At my school, uniforms are inspected once a month for tears or fading. Skirts are measured with rulers for proper width. A handout was distributed showing the angle at which pony tails could be worn; it was illustrated with arrows.
The Taiwanese students gave a short speech in Japanese. The speech was about Taiwan’s support for Japan after the Tohoku Earthquake. They sang a song and held up flags.
Then the Taiwanese kids held up a sign they’d handwritten in Japanese. The sign should have said “Nippon Ganbatte!” (“Japan, keep at it!”) but they spelled it wrong. The sign read, “Nippon Ganbateu!”
The Japanese audience didn’t know how to handle that. Nervous laughter rippled through the audience and then erupted into hearty chuckles.
Someone had made a mistake in public.
Do you know where is?
I was privy to setting up a meet-and-greet session with some high school kids, where Japanese students presented a power point presentation to the Taiwanese guests.
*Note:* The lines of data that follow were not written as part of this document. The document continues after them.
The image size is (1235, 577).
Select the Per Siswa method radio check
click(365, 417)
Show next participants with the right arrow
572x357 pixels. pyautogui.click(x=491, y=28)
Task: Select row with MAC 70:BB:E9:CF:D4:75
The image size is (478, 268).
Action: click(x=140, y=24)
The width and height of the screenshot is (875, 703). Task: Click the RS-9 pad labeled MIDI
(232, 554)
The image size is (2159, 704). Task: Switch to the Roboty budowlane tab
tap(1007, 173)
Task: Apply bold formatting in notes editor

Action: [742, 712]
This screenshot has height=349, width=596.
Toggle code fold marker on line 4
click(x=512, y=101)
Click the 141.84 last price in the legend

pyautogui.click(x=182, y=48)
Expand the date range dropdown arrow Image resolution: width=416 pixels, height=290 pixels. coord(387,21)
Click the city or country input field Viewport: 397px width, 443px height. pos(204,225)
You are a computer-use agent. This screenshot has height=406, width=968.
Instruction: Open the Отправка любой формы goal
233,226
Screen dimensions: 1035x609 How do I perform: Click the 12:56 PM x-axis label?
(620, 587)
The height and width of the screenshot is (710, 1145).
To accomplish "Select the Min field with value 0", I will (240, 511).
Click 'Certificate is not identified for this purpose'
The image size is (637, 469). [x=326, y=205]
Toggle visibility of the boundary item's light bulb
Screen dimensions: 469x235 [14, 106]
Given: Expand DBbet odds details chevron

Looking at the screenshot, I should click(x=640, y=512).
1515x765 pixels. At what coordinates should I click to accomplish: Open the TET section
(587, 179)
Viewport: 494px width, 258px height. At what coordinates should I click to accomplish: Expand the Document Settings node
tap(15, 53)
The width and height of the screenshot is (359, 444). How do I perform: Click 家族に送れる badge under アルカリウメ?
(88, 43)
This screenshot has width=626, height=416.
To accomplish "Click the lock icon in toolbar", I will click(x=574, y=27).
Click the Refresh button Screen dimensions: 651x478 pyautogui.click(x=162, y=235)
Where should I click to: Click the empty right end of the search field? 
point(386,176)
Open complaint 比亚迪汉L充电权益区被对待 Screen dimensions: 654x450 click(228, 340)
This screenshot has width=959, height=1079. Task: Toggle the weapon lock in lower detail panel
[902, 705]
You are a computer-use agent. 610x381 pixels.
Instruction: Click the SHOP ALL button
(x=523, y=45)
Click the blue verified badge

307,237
They did it in English, since it was the common language.
The presentation was solid for Japanese students, who had spent at least a month writing and practicing pronunciation and gestures. They performed admirably.
The Taiwanese presentation was made by a single student who looked like a JPop idol. The girls were swooning over him, the boys were intimidated. Then he started speaking in English. Natural, Asian-influenced English.
“Hello everyone how are you? Let’s start enjoying my presentation, OK? Let’s look. Now, who can see my map of Taiwan. Can you see my school? Do you know where is the school?”
The Japanese audience was dumbfounded. When he asked questions, they were too shy to speak up, too terrified that their English couldn’t compare to his.
The Taiwanese kid was speaking a glorious, almost-exact replica of English grammar, but still speaking in a way that would humiliate many Japanese students.
Practice Makes Perfect
If you’re asked a question in Japan, you’d better have the right answer. Most students live by the credo, “If at first you don’t succeed, abandon all hope of ever succeeding.”
Practice makes perfect, so everyone practices, forever. It’s a lovely and fascinating aspect of the traditional culture when it comes to archery or flower arrangements, but detrimental when applied to speaking English.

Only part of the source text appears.